Interestingly, there is a more direct connection between JFK's peccadilloes and the MI5-manipulated Profumo affair. During the summer of 1963, Hoover's porous sex files began leaking again, resulting in press reports that a high U.S. official had slept with two members of Britain's Ward-Keeler sex ring, the very ring that toppled Profumo. That high U.S. official, no surprise, was the prodigious JFK. Scott observes that "MI5, as Britain's counterintelligence agency, maintained direct relations with both Hoover in the FBI" and the CIA. Did the Brits help Hoover set up Kennedy for a fall?

Bobby Baker, catalyst of the JFK-Rometsch affair, later boasted that he had in his possession letters from the east Germain woman that could prove embarrassing to the Kennedys, which per Scott, "strengthens the impression of an ongoing, sophisticated blackmail operation" in this nation's carnal capital.

Perhaps. Or maybe it just proves that in Washington eventually everyone gets screwed.

The Jesus Conspiracy

The mysterious French organization known as the Priory of Zion may be a nine-hundred-year-old secret society possessing proof that Jesus Christ survived the crucifixion. What's more, it may also be the repository of Europe's secret history, and indeed the underground annals of all Christendom. Then again, maybe it's just an extremely elaborate hoax. Whichever, it launched a best-selling book, 1982's Holy Blood, Holy Grail, by BBC documentary filmmaker Henry Lincoln and historians Michael Baigent and Richard Leigh.

Lincoln and company set out to write about one of France's most enduring riddles, the legend of Rennes-le-Chateau, an antique village ensconsed in the Pyrenees mountains. Legend has it that somehwhere beneath its cobblestone streets, Rennes-le-Chateau harbors a fabulous treasure. Locals are partial to the theory that the stash belonged to the Cathars, Christian heretics stamped out by the Catholic church in the thirteenth century.

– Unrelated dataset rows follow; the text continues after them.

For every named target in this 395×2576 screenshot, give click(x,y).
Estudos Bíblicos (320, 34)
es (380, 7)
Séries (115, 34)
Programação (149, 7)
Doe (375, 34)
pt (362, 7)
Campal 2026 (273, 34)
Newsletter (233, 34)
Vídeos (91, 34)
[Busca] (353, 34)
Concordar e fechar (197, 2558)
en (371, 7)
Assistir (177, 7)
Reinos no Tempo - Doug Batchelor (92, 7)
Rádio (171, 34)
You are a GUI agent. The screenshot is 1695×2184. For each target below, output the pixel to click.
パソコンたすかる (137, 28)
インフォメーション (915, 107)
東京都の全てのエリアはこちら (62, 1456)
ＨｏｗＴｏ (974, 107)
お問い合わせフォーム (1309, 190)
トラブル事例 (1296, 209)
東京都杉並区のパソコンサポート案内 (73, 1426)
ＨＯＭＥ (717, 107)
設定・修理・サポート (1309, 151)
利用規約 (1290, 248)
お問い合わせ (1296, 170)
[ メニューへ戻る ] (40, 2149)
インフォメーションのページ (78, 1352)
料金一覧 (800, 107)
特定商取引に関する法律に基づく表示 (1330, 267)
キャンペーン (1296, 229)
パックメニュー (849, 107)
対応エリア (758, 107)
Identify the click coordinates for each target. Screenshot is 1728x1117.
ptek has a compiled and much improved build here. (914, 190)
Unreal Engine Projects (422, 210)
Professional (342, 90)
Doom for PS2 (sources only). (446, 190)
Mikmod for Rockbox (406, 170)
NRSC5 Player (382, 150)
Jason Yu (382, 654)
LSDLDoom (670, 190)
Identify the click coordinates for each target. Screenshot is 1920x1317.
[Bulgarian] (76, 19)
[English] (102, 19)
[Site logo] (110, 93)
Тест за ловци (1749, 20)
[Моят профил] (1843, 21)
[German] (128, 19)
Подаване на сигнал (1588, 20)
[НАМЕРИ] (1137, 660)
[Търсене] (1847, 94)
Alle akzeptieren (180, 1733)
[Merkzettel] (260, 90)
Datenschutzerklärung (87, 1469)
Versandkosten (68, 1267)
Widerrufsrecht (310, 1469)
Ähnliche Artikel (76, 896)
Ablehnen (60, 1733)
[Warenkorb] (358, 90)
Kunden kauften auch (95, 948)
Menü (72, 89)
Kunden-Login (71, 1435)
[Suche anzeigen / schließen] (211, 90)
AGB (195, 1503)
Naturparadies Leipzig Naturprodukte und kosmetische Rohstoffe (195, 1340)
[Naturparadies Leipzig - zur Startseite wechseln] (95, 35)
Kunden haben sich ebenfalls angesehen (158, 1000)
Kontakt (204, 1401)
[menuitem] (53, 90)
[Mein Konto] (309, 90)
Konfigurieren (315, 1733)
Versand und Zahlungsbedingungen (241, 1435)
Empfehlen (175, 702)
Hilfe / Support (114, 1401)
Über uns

New Age pilgrims and occultists trek there to partake of the town's supposed spiritual energy; treasure hunters prowl its windswept perimeters in search of more worldly goods; others tie the source of the town's mustical fascination to UFOs.

Whatever the theory, Rennes-le-Chateau owes its renaissance as a mystical landmark to a nineteenth-century cleric named Berenger Sauniere, and that is where Lincoln, Baigent, and Leigh began their quest.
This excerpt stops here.